[[ DATA SHOWN, beginning ]]

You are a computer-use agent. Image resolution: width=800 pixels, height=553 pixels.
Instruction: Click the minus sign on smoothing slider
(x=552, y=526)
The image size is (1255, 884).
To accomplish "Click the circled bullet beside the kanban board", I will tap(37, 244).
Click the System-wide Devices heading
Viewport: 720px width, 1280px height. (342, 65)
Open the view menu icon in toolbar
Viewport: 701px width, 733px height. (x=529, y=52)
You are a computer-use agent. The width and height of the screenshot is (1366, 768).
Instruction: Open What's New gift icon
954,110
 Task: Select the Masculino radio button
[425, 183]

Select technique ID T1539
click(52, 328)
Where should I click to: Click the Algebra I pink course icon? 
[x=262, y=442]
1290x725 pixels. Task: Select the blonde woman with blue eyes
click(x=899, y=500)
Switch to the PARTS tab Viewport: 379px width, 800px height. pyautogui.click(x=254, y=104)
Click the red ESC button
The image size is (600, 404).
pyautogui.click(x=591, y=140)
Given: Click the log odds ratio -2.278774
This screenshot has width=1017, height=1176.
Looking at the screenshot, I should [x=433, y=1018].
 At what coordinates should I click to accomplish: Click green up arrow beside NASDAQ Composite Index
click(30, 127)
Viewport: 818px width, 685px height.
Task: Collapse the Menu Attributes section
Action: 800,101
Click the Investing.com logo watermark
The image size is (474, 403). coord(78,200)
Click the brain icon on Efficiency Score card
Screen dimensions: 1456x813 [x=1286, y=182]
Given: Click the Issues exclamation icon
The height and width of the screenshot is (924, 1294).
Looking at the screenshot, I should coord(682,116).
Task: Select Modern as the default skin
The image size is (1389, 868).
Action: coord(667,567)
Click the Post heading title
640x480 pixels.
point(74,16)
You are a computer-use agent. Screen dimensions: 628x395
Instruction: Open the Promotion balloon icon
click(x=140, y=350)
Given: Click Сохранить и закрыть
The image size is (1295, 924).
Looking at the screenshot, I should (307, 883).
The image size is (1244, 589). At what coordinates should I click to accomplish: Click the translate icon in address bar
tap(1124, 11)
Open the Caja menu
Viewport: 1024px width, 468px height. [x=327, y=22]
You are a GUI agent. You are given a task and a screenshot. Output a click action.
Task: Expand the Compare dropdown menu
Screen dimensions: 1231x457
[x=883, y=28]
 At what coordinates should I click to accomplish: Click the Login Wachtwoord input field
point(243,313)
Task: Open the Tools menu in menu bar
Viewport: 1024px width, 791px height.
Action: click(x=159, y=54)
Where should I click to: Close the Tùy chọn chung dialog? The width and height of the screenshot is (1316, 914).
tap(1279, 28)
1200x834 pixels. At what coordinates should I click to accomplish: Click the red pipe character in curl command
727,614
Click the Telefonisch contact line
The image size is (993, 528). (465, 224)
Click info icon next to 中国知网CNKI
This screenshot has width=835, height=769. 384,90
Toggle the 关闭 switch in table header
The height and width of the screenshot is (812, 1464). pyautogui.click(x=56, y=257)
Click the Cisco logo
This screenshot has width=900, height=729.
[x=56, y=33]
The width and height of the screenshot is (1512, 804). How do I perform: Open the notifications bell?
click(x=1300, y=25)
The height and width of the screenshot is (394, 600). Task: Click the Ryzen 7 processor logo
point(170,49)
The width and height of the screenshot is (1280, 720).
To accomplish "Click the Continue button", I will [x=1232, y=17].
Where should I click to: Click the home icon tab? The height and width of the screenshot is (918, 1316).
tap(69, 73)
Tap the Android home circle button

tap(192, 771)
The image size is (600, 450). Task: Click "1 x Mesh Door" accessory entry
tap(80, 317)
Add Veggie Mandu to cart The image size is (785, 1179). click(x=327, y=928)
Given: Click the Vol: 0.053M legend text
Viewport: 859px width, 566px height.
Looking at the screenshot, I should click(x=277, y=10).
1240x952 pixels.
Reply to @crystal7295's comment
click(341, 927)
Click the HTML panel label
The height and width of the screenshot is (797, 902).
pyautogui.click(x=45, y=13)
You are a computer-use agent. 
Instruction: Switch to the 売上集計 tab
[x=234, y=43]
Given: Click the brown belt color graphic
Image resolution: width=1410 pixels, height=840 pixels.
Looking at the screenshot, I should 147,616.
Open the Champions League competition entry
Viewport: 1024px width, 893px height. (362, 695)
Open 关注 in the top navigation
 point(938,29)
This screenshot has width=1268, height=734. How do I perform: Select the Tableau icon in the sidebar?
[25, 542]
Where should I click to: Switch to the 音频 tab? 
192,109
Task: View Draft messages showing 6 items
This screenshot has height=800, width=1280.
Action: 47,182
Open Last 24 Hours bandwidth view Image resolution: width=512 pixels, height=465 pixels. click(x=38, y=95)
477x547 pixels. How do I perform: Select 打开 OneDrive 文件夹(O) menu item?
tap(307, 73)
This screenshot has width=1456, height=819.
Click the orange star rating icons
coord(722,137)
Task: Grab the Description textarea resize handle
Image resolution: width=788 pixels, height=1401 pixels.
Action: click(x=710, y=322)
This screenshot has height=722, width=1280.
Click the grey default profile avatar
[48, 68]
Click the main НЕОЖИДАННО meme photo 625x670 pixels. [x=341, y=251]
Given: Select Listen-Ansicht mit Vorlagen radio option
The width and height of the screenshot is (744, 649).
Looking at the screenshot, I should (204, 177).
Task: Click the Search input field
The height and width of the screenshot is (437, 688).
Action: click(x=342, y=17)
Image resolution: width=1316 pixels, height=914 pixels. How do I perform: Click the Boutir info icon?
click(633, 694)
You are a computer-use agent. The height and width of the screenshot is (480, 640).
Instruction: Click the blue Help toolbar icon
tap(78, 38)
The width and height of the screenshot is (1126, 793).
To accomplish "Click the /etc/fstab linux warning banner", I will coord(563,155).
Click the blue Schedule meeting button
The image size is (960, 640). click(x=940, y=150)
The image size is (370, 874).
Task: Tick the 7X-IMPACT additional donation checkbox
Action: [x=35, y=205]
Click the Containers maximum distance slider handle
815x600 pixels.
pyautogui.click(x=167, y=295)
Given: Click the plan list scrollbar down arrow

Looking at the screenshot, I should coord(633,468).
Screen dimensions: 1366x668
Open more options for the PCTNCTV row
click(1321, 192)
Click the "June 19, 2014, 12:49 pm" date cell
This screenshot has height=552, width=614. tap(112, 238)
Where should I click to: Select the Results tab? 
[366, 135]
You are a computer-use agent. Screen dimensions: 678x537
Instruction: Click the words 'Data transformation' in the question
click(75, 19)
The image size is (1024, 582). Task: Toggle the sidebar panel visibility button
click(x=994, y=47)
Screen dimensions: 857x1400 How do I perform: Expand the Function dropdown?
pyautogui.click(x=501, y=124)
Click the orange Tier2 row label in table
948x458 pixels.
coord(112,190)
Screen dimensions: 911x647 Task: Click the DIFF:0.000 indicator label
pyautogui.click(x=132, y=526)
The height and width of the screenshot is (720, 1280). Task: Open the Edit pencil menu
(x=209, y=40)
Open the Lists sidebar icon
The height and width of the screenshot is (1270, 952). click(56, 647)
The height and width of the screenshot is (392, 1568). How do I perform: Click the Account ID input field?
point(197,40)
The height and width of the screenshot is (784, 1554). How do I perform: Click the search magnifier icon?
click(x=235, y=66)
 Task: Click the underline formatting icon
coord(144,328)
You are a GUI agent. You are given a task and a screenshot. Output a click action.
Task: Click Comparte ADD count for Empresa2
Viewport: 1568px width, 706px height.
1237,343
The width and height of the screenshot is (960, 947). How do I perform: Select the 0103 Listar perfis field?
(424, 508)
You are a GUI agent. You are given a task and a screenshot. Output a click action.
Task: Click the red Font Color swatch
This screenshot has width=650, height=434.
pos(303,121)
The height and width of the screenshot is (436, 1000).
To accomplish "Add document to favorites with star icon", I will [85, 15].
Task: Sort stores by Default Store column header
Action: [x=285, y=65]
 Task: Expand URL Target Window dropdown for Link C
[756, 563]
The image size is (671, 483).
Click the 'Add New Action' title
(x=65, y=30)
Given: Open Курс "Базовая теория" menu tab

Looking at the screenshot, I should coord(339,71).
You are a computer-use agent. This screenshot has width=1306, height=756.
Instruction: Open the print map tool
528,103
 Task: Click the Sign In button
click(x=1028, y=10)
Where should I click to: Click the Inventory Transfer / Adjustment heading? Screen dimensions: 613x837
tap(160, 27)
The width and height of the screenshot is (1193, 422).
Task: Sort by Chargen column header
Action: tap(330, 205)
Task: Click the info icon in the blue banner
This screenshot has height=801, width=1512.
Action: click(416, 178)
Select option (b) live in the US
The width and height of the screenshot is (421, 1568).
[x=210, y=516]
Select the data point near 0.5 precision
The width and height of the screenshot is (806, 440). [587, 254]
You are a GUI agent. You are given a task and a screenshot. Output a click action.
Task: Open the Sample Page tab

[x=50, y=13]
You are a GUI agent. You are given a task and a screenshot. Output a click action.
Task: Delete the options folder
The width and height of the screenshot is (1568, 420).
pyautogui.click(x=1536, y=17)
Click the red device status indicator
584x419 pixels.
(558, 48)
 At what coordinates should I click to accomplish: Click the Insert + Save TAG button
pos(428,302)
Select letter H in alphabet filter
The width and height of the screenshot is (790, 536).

[[ DATA SHOWN, end ]]

→ **YOUR TASK**
Lines after the one containing "Given: Click the Issues exclamation icon" are left out; every line from the start of the entries through that line is restated word for word.

→ **EXERCISE ANSWER**
You are a computer-use agent. Image resolution: width=800 pixels, height=553 pixels.
Instruction: Click the minus sign on smoothing slider
(x=552, y=526)
The image size is (1255, 884).
To accomplish "Click the circled bullet beside the kanban board", I will tap(37, 244).
Click the System-wide Devices heading
Viewport: 720px width, 1280px height. (342, 65)
Open the view menu icon in toolbar
Viewport: 701px width, 733px height. (x=529, y=52)
You are a computer-use agent. The width and height of the screenshot is (1366, 768).
Instruction: Open What's New gift icon
954,110
 Task: Select the Masculino radio button
[425, 183]

Select technique ID T1539
click(52, 328)
Where should I click to: Click the Algebra I pink course icon? 
[x=262, y=442]
1290x725 pixels. Task: Select the blonde woman with blue eyes
click(x=899, y=500)
Switch to the PARTS tab Viewport: 379px width, 800px height. pyautogui.click(x=254, y=104)
Click the red ESC button
The image size is (600, 404).
pyautogui.click(x=591, y=140)
Given: Click the log odds ratio -2.278774
This screenshot has width=1017, height=1176.
Looking at the screenshot, I should [x=433, y=1018].
 At what coordinates should I click to accomplish: Click green up arrow beside NASDAQ Composite Index
click(30, 127)
Viewport: 818px width, 685px height.
Task: Collapse the Menu Attributes section
Action: 800,101
Click the Investing.com logo watermark
The image size is (474, 403). coord(78,200)
Click the brain icon on Efficiency Score card
Screen dimensions: 1456x813 [x=1286, y=182]
Given: Click the Issues exclamation icon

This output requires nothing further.